Gora: Immersive Learning Spurs Innovation, Collaboration

In her second guest post, Ball State University President Jo Ann Gora offers her insights on the following topic:

  • Tell us something that not enough people know about your college or university that makes it such a special place.

While many Indiana citizens and others around the country know that Ball State is redefining education through immersive learning, they often are unaware of the breadth and intensity of those experiences.

Immersive learning is a more focused and intense form of experiential learning, as interdisciplinary teams of students work with a faculty mentor to provide real-world solutions for real-world problems faced by businesses, nonprofit organizations, and communities across Indiana and literally around the world. These projects hone our students’ skills in innovation and collaboration and help them to turn knowledge into judgment and judgment into action.

In the last two years, more than 5,300 Ball State students from 38 academic departments and all seven of our colleges completed 285 immersive learning projects in 69 Indiana counties. Those students have helped to open an arts industry incubator in Brown County, conducted the annual perch count on Lake Michigan, and developed the I-69 Culinary Trail for nine counties stretching from Indianapolis to the Michigan state line. They have written an 18-week nutrition and wellness curriculum with our partners at Peyton Manning Children’s Hospital at St. Vincent and Marsh Supermarkets that is now being used by nearly 250 elementary schools in 60 counties. And they have written a crisis communication protocol for the Indiana Department of Homeland Security that affects every county in our state.

The reach of our immersive learning experiences is tremendous. Two of the students involved in the Culinary Trail project are from China, learning about Hoosier culture (and cuisine) as well as marketing and communication.  And a group of Ball State students, mostly from Indiana, spent 10 weeks in China, just outside Hong Kong, working with one of the leading toy manufacturers in the world on a Six Sigma initiative.  This spring, 40 students from our College of Architecture and Planning are visiting 56 cities in 23 countries and applying these new cultural and architectural perspectives to design projects in their own hometowns.

Bringing bright students together with talented faculty in immersive learning projects creates a unique educational experience, one that defines Ball State.

Tomorrow: Ivy Tech’s Tom Snyder

Gora: Higher Admission Standards Critical

Ball State University President Jo Ann Gora offers her insights on the following question:

  • What is the number one change you would like to see in Indiana’s higher education system that would help serve students better?

Indiana has a strong system of higher education, with a well-balanced set of educational options that meet a wide range of needs. Hoosier families need to know what it takes, both academically and financially, to take full advantage of these opportunities.

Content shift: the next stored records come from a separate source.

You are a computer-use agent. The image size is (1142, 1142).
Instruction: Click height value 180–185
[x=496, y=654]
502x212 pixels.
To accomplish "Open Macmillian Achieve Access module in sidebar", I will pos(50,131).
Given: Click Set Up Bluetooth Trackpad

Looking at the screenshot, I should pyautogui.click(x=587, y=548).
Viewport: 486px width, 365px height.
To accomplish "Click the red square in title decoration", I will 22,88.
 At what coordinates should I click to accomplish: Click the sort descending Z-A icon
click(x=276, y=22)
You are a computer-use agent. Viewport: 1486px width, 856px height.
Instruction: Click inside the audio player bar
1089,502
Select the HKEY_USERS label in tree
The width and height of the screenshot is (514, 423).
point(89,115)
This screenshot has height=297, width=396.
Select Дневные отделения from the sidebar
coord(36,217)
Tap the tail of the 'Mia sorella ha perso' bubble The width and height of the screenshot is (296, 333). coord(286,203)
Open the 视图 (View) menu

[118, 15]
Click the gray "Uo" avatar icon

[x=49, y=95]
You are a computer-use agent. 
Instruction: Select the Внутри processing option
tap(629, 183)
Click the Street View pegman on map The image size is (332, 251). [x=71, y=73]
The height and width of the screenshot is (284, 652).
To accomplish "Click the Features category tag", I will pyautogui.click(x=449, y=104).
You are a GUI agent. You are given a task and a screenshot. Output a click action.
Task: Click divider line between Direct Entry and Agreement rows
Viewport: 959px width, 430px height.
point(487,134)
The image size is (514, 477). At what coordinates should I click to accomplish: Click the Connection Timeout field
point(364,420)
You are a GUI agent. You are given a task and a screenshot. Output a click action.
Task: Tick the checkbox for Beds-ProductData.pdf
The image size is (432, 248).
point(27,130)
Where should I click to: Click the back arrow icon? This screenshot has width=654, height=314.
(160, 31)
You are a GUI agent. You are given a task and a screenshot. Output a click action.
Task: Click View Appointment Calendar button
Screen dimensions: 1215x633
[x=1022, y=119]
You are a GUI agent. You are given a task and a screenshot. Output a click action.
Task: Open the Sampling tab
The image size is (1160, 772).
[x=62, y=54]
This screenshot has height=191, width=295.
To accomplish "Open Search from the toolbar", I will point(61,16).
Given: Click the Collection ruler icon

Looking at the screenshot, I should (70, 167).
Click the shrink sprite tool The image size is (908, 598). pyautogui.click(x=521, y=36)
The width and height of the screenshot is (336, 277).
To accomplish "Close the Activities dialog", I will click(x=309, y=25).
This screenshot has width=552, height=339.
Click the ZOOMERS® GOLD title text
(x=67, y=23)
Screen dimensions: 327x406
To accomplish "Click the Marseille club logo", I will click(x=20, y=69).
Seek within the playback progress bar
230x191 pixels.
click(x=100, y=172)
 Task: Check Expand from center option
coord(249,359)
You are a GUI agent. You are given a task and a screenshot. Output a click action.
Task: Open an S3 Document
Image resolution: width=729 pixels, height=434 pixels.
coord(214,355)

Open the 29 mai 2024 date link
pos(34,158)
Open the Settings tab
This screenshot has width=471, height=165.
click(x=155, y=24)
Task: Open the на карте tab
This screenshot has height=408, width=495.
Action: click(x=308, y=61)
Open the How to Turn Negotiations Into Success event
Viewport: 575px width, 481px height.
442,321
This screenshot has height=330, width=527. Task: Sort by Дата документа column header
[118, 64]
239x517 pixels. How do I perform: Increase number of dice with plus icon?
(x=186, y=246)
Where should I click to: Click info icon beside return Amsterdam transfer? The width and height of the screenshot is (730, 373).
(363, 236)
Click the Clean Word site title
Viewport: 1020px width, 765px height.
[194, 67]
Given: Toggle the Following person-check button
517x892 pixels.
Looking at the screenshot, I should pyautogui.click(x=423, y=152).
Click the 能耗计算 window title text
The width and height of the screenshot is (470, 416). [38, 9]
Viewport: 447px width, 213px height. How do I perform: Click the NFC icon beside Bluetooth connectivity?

For Indiana to contribute to the nation’s economic recovery, we need to produce high-ability graduates who can make an immediate impact upon earning their college degrees. The trend of colleges and universities increasing admission standards will continue, so students must commit themselves—beginning their first semester in high school—and earn an Academic Honors Diploma.

By increasing admission standards at Ball State, we are attracting brighter students. Through our emphasis on immersive learning, these students see the connection between rigorous academic course work and applying it to benefit Indiana companies and communities. Through those deep relationships, our students stay in college, earn their degrees, and, in many cases, flourish in the companies and communities that they connected with at Ball State.

The job market in the 21st century is changing, and having a college degree is necessary to compete. For some time, one of the most compelling arguments has been the comparison of lifetime salaries. On average, career earnings for those who hold a college degree are about $1 million more than those who have only a high school diploma. 

This disparity will become even more striking as we continue to adapt to global competition. Jobs that require only a high school diploma will continue to evaporate. I’d like to see more communication about the inextricable link between higher education and a sustainable livelihood today and in the future.

Families should view higher education as an investment and seek financial advice from the best sources. A recent study indicated that more than half of Hoosier families overestimate the cost of college. Parents should review not only the costs but also the scholarships and aid that are available. I think most families will see higher education not only as accessible but also as a sound financial choice.